Our new AIs have been trained on a huge amount of our cultural history, and they are using it to provide us with text and images in response to our queries. But there is no index or map to what they know, and where they might be most helpful. Thus, we need people who have deep or broad knowledge of unusual fields to use AI in ways that others cannot, developing unique and valuable prompts and testing the limits of how they work. We need to explore together to discover how these tools can be used well, and when they might fail us. It isn’t quite magic, but it is close.
A lot of people see ChatGPT as a tool to "look up information." That may be a valid use case, but I think that at least as important is using it as a tool for simulation. The examples given here, including George Washington talking with Terry Gross, are in the simulation mold.

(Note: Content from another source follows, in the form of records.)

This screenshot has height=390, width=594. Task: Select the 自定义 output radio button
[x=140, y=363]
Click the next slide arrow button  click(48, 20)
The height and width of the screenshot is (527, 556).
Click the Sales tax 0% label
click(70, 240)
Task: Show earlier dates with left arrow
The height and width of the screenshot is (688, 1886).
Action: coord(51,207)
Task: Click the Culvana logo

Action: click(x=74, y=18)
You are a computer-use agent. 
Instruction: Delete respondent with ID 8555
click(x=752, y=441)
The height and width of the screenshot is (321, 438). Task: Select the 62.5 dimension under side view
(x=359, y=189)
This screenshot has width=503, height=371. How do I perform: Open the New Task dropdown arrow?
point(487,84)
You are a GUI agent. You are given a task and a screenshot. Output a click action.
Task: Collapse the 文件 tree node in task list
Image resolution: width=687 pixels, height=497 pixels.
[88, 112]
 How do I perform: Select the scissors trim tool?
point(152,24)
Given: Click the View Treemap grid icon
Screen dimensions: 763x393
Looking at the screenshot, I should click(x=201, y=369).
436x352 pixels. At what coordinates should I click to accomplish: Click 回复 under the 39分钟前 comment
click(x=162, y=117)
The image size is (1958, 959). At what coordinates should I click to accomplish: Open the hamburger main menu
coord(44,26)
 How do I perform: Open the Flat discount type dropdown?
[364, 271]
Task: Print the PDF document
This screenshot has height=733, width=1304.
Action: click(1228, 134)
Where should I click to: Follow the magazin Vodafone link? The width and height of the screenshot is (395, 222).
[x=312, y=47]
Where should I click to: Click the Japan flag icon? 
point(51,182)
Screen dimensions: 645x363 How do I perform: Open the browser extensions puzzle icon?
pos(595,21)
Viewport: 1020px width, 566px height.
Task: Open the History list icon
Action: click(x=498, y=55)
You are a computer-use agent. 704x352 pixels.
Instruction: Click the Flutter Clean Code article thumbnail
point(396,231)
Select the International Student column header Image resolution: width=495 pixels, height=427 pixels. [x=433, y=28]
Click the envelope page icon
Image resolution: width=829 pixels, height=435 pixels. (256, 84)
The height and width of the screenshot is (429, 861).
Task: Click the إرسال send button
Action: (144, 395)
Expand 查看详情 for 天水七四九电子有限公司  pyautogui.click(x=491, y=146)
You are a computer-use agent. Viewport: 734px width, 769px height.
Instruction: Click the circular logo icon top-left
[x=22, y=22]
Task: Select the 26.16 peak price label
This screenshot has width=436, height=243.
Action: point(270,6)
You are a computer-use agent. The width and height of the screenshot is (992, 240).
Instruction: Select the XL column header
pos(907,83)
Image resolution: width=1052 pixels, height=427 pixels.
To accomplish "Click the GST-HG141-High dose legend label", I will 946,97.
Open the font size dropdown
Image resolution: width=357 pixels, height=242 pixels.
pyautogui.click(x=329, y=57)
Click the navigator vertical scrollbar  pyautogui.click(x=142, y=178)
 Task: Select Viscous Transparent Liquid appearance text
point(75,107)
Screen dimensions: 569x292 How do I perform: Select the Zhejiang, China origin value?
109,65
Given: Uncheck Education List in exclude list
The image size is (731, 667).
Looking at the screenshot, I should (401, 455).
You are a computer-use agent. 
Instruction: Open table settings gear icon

Small quibble: There are a few typos like "mightt" should be "might".
The interesting part would be to see when you mix languages. For example, there are heaps of "Spanglish" literature that is permeating the Hispano/Latino community around the southern border of the US. [Yes, I am deliberately avoiding the astroturf term Latinx].
Would GPT straddle across languages? Or is it going to stay monolingual?
I have not tried this experiment yet. But your post inspired me to think along those lines.